11. Their Relationships:
The relationships they have with people, as well as intangible concepts and feelings such as their stories and S.C.A.M.M.s., (I cover this in great detail in Chapter Four of, Coaching Salespeople into Sales Champions.) You can even coach someone around their relationship with fear, confidence, time and self management, self worth, rejection, call reluctance, their drama, their diversionary tactics and so on.
12. The Solution:
This may not come as a chock to most managers. That is, to coach someone around self generating a solution to a challenge or issue they’re facing. Rather than be the Chief Problem Solver who’s always handing out answers, ask powerful, precision based questions to help the person create an answer on their own to foster greater ownership and accountability.
13. The Consequence:
While most people are motivated by pleasure; that is, what they want to create for themselves or a vision they want to manifest in the future, many people still don’t possess the level of self-awareness needed that would motivate them to change what has been deemed as a detrimental or costly, negative behavior. And most of the time, it’s not enough to just tell the person, “You need to stop doing that. It’s affecting your sales.” Instead here’s an opportunity to coach them around self awareness and negative behavior so that they can come to the needed level of awareness on their own. Remember, people believe what they say but resist what you say. Here are some questions that would help facilitate this process. “If you continue on this path, where do you think you’ll be in (two, three, six) months from now?” “How does your performance impact you, your team and your customers?” “What’s the consequence of spending more time doing research in front of your computer rather than being in front of your customers?” “How could this behavior impact your goals and future career plans?” If you don’t change how you (communicate with customers, relate with your peers, manage your time, etc.), what will this cost you as it relates to your performance?” “How will this affect your reputation and relationship with your team/customers?” “How do you want to be known?” “What can this potentially cost you in the long run?” “If no changes are made, how is this going to affect your quota this quarter?” “If our roles were reversed and you were the manager, what would you advise me to do?” “What are some of the implications that affect both you and your customers when………”?
14. Their Wins:
Interestingly, this is the second area other than #1 above that managers seem to step over most or fail to recognize as great coaching moments. Since the majority of managers are focused on what’s not working or what’s wrong, managers are wired to search out things that need fixing. They like to fix things. Consequently, managers miss so many opportunities to coach people around a win rather than seeking out what they need that person to improve upon or do.

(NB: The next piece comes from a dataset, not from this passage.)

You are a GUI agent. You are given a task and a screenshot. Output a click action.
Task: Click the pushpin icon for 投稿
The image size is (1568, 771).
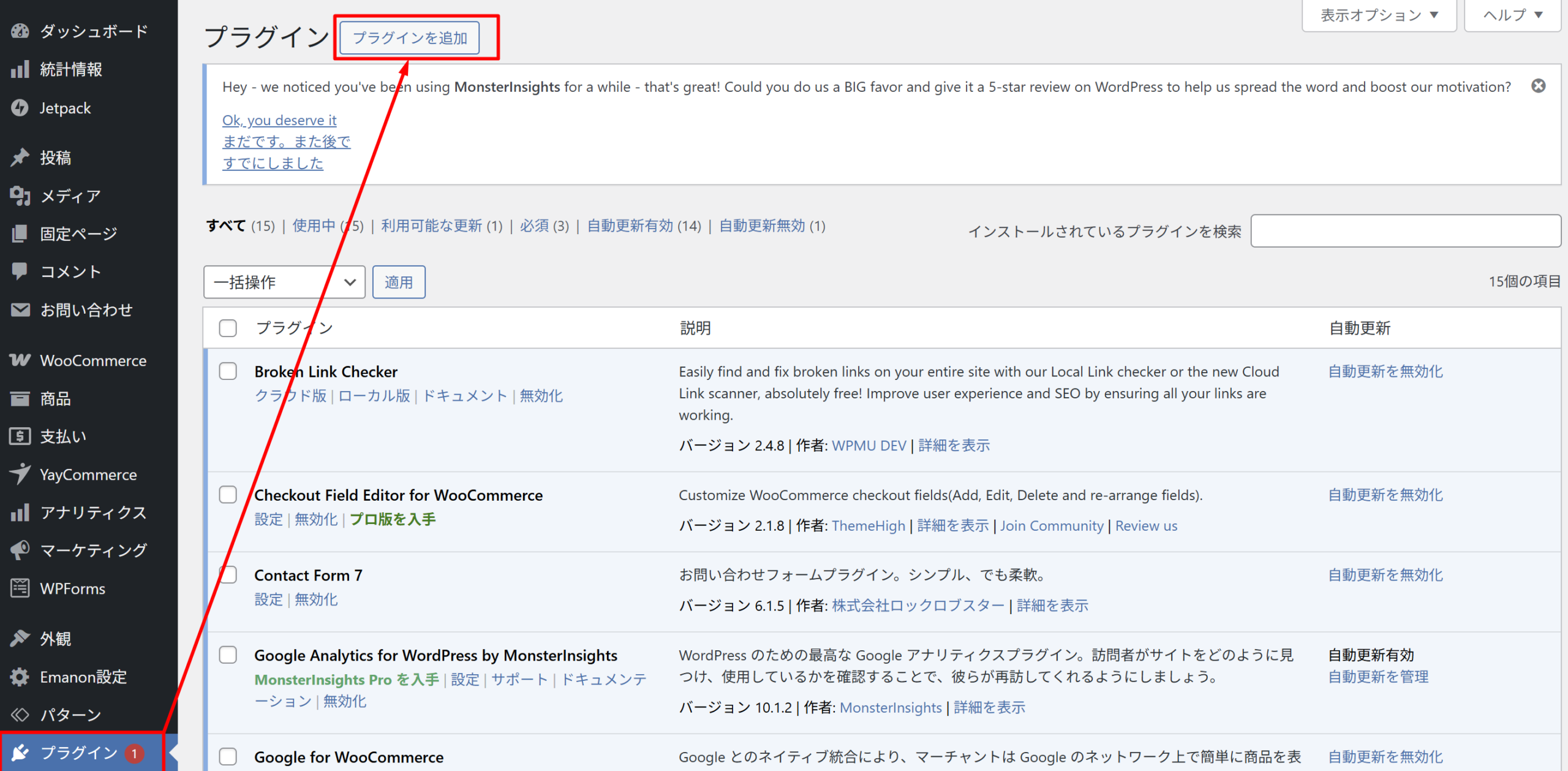[x=20, y=158]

For example, one of your direct reports just closed a big deal. Many managers respond with, “Great job! Now let’s focus on the deals your struggling to close this quarter.” Right there, you just missed a coaching opportunity to coach the person around best practices and strategies that you can then put in front of their line of vision in order to reinforce the positive behaviors that you want them to continually practice and refine. A question that would assist in uncovering this could sound like, “Congratulations on that new sale. I’d love to hear more about it. Can you walk me though what happened when you met with that prospect? What did you noticed you did differently this time? What did you do really well? How did you respond when the customer initially said they were happy with their current vender? What best practices can we identify so that you can consistently engage in them during every customer interaction to achieve the results you want?”
To build a world class sales team and reinforce the behaviors you want them to engage in, turn your binoculars around and start magnifying and focusing on what they’re doing right more often than the time you spend focusing on what they’re doing wrong. Otherwise, how would they know what best practices and behaviors you want them to continually engage in?